Monday, February 19, 2007

My Poetry: Mom

My friend Stewart has recently begun a disscusion about poetry on his site and mentioned a piece of free-verse I'd sent him, so I thought I might post it here to torment you all. I took a creative writing class to sharpen my prose and learn more about my craft and I've found that most of what we do is write poetry thus far. I like poetry, mostly about death...by dead guys, but I'd like to expand my horizons since we publish poems in the magazine. The topic was health and disease, so I tried a form I haven't used before and took my mother's fight with cancer as my muse. As will become quite obvious, I still have issues.



Mom
The fallen angels and brimstone were replaced by orderlies and antiseptic but I knew where we were. The screaming and moaning gave it away. I cut up her French toast. She had scrambled eggs and bacon, orange juice, and a glass of milk. They said she was too well to stay in the hospital. They were moving her to a nursing home across the street. She would come back for radiation treatments. She could move her legs again. What do I want she asked. I started to make a joke, but then she began to tremble. Her face contorted terribly, her eyes rolled up; her limbs pulled in like a dying bug’s.
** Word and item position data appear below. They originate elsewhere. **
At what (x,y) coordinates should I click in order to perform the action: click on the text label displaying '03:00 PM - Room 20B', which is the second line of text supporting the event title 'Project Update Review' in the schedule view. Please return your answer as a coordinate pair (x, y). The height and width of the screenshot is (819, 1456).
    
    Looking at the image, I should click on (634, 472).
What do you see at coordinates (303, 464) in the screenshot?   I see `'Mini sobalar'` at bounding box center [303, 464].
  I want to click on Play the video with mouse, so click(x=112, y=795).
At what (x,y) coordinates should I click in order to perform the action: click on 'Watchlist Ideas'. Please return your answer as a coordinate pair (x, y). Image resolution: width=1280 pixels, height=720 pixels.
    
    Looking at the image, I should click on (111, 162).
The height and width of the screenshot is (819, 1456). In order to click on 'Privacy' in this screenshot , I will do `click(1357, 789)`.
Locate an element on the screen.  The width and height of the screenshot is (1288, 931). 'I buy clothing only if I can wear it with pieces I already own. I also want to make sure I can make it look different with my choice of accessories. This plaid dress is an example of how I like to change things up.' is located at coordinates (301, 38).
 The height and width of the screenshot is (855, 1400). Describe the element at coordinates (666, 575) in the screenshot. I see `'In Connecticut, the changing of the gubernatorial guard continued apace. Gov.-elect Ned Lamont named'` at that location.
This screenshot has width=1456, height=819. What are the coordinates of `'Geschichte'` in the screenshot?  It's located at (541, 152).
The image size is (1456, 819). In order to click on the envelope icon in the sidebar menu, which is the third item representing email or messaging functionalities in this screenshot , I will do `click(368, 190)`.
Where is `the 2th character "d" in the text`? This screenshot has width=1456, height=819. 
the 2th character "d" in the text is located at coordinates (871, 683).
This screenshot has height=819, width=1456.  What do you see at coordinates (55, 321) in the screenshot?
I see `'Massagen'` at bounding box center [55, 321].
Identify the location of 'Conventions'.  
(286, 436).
I cried out and buzzed the nurses. She’d had her first seizure you see, because her brain was speckled with cancer like pepper on eggs. She caught pneumonia. The port in her chest through which she’d once received life-giving chemo was infected. She shut down. They said she must have aspirated some food into her lungs when she had her seizure. Fat grave worm tumors burrowed through her body again. I begged her not to leave. I told her she had to live so that, when I had kids, they would know how wonderful she was. Her organs shut down. She looked jaundiced, like a dull lemon, as toxins built up. I signed off on a request to take her off the machines keeping her body alive. It took twenty-two minutes for her to strangle to death on the fluids in her lungs. I held her hand the whole time and died with her.